Ich musste mir also Regeln geben. Meine Schüler abonniere ich nicht, das ist schon klar. Ehemalige Schüler füge ich nur hinzu auf deren ausdrücklichen Wunsch. Karmesinrote Ringe um die Profile konnte ich anfangs nicht deuten und habe sie angeklickt - als ich noch nicht wusste, dass sie zu Bildern meiner Schüler führen: zu Mädels im Bikini und Jungs in Partylaune. Muss ich nicht gesehen haben. Vielleicht bin ich spießig, aber ich finde solche Aufnahmen oft zu privat und manchmal zu intim. Im Großen und Ganzen lasse ich meine Abonnenten in Ruhe. Umfragen und andere Spielereien, die ich gerne einsetze, haben finsteres Potenzial: Man könnte sie zu inquisitorischen Instrumenten machen, mit denen man seine Nutzerschaft ausquetschen kann, aushorchen, ausspähen. Ich bemühe mich, keine heiklen Fragen zu stellen.

* * *

* Aufgaben:
(A) Kopiere aus dem Textauszug den Abschnitt zwischen „Ich musste mir“ und „Fragen zu stellen.“, beide Stellen eingeschlossen.
(B) Wen fügt die schreibende Person laut Textauszug nur auf ausdrücklichen Wunsch hinzu?
(C) Fasse den Textauszug in zwei Sätzen zusammen.

* * *

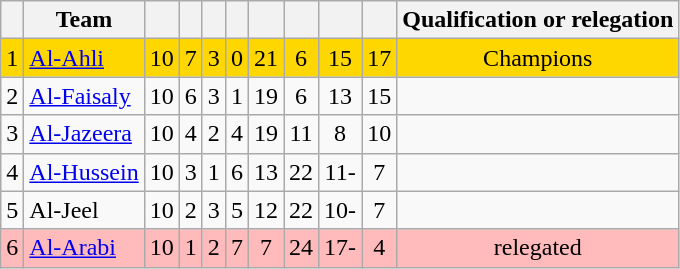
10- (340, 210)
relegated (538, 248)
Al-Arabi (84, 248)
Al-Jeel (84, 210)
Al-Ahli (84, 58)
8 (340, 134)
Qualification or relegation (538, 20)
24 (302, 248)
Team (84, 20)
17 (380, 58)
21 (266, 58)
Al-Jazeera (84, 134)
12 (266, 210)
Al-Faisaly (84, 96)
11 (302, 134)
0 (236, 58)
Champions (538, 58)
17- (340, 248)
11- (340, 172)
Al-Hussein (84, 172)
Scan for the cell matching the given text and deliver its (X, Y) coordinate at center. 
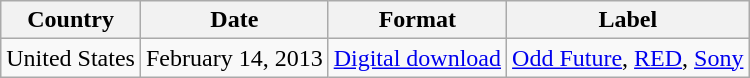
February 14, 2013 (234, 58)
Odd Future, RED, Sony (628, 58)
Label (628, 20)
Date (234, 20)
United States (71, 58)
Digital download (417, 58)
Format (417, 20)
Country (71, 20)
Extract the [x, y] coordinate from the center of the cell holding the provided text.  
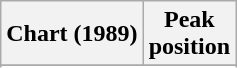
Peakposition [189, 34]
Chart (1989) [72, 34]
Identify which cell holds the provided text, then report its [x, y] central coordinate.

* * *

* Antworten:
(A)
Ich musste mir also Regeln geben. Meine Schüler abonniere ich nicht, das ist schon klar. Ehemalige Schüler füge ich nur hinzu auf deren ausdrücklichen Wunsch. Karmesinrote Ringe um die Profile konnte ich anfangs nicht deuten und habe sie angeklickt - als ich noch nicht wusste, dass sie zu Bildern meiner Schüler führen: zu Mädels im Bikini und Jungs in Partylaune. Muss ich nicht gesehen haben. Vielleicht bin ich spießig, aber ich finde solche Aufnahmen oft zu privat und manchmal zu intim. Im Großen und Ganzen lasse ich meine Abonnenten in Ruhe. Umfragen und andere Spielereien, die ich gerne einsetze, haben finsteres Potenzial: Man könnte sie zu inquisitorischen Instrumenten machen, mit denen man seine Nutzerschaft ausquetschen kann, aushorchen, ausspähen. Ich bemühe mich, keine heiklen Fragen zu stellen.

(B) Ehemalige Schüler.

(C) Die schreibende Person hat sich Regeln gegeben: Sie abonniert ihre Schüler nicht, fügt ehemalige Schüler nur auf deren ausdrücklichen Wunsch hinzu und findet Bilder von Schülern oft zu privat und manchmal zu intim. Umfragen und andere Spielereien setzt sie gern ein, bemüht sich aber, keine heiklen Fragen zu stellen, da man solche Werkzeuge zum Aushorchen und Ausspähen der Nutzerschaft missbrauchen könnte.